Rows of pointing data:
------

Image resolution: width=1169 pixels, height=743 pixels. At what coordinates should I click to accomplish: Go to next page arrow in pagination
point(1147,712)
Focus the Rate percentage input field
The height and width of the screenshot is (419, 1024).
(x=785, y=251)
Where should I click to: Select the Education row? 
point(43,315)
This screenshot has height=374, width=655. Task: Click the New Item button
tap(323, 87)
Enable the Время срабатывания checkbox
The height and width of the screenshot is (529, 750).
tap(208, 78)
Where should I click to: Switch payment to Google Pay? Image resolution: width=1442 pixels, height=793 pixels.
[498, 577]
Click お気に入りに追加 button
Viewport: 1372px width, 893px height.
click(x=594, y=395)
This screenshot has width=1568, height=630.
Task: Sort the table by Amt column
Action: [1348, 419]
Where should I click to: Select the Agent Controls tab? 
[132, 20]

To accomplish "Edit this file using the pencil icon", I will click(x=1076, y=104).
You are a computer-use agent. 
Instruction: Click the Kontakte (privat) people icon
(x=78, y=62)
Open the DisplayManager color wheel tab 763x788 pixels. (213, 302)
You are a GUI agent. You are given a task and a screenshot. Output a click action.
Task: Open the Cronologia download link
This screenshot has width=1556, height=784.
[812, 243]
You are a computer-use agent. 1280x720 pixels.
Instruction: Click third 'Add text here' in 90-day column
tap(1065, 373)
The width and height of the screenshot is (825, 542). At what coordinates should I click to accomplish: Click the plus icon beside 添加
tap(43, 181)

------

DIRECTIVE: Rewrite all of the records above, replacing "Where should I click to" with "Where do I click to" and leaving everything else unchanged.

SOLUTION FOR THIS EXERCISE:
Image resolution: width=1169 pixels, height=743 pixels. At what coordinates should I click to accomplish: Go to next page arrow in pagination
point(1147,712)
Focus the Rate percentage input field
The height and width of the screenshot is (419, 1024).
(x=785, y=251)
Where do I click to: Select the Education row? 
point(43,315)
This screenshot has height=374, width=655. Task: Click the New Item button
tap(323, 87)
Enable the Время срабатывания checkbox
The height and width of the screenshot is (529, 750).
tap(208, 78)
Where do I click to: Switch payment to Google Pay? Image resolution: width=1442 pixels, height=793 pixels.
[498, 577]
Click お気に入りに追加 button
Viewport: 1372px width, 893px height.
click(x=594, y=395)
This screenshot has width=1568, height=630.
Task: Sort the table by Amt column
Action: [1348, 419]
Where do I click to: Select the Agent Controls tab? 
[132, 20]

To accomplish "Edit this file using the pencil icon", I will click(x=1076, y=104).
You are a computer-use agent. 
Instruction: Click the Kontakte (privat) people icon
(x=78, y=62)
Open the DisplayManager color wheel tab 763x788 pixels. (213, 302)
You are a GUI agent. You are given a task and a screenshot. Output a click action.
Task: Open the Cronologia download link
This screenshot has width=1556, height=784.
[812, 243]
You are a computer-use agent. 1280x720 pixels.
Instruction: Click third 'Add text here' in 90-day column
tap(1065, 373)
The width and height of the screenshot is (825, 542). At what coordinates should I click to accomplish: Click the plus icon beside 添加
tap(43, 181)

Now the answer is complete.